Queste le conclusioni di uno studio osservazionale, pubblicato su The Lancet planetary health, condotto su dati provenienti da 450.111 partecipanti dello studio Epic (European prospective investigation into cancer and nutrition) di cui erano disponibili questionari nutrizionali. Obiettivo: verificare l'associazione tra consumo di cibo ultra-elaborato e rischio di cancro in 25 sedi anatomiche.
Gli alimenti sono stati classificati in base al livello di elaborazione utilizzando il sistema di classificazione Nova. Durante 14 anni di follow up, si sono sviluppati 45.573 casi di cancro.
I risultati mostrano che la sostituzione del 10% di alimenti trasformati con una quantità uguale di cibo con poco o assente grado di elaborazione è associata a un ridotto rischio del 4% di tutti i tipi di cancro. Nel dettaglio, però, si osserva: -20% del cancro della testa e del collo; -43% carcinoma esofageo a cellule squamose; -12% cancro del colon; -10% cancro del retto; -23% carcinoma epatocellulare; -7% cancro della mammella post menopausa.

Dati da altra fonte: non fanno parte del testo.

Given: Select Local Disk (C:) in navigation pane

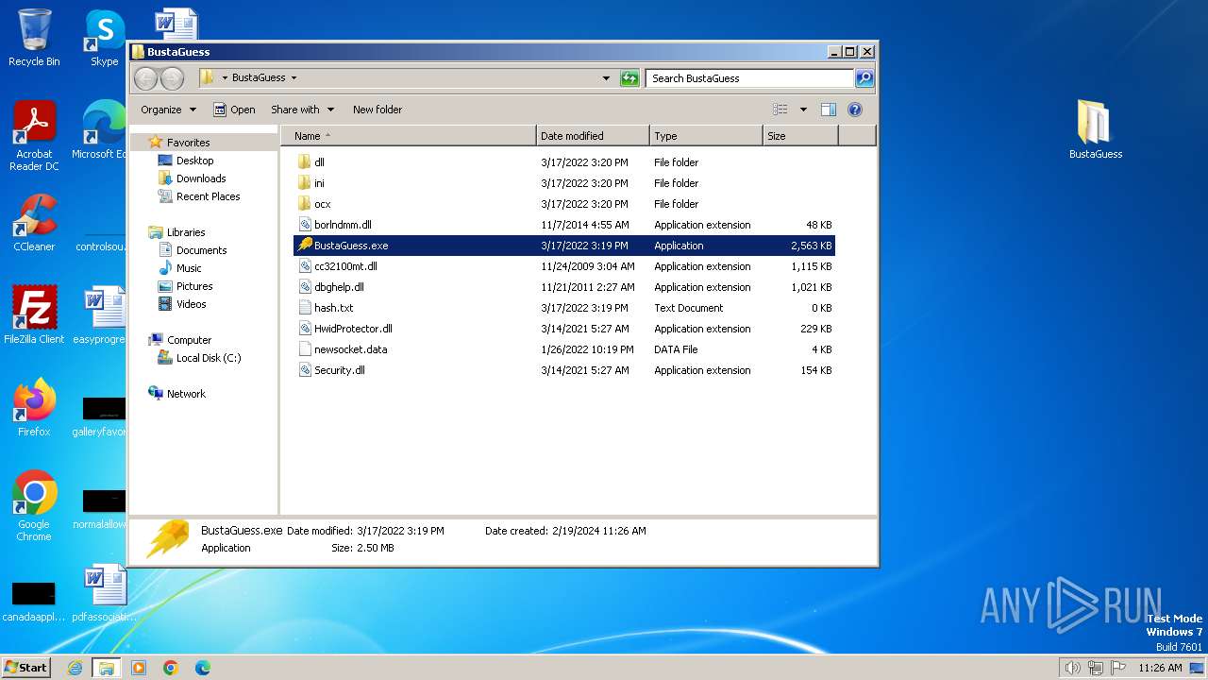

Vantaggi anche nel caso della sostituzione di cibi ultra-processati: il 10% in meno, compensato da una quantità equivalente di alimenti minimamente trasformati, significa rischio ridotto del 20% per il cancro a testa e collo, del 7% per il colon, del 27% per il carcinoma epatocellulare e del 20% per il carcinoma esofageo a cellule squamose.
“Questo studio è il più ampio che abbia indagato la correlazione tra consumo di cibi trasformati e cancro, consentendoci valutazioni su basi più solide rispetto ad altre coorti presenti in letteratura”, sottolinea Nathalie Kliemann, International agency for research on cancer – Oms, coordinatrice della ricerca.
Ricordiamo che proprio di recente, la stessa Kliemann, insieme ad altri, aveva evidenziato, in una ricerca pubblicata su eclinicalMedicine, basata sull’esame di dati della Uk Biobank, come per ogni 10% di aumento del consumo di cibi ultraprocessati, il rischio di cancro all’ovaio aumenti del 19%.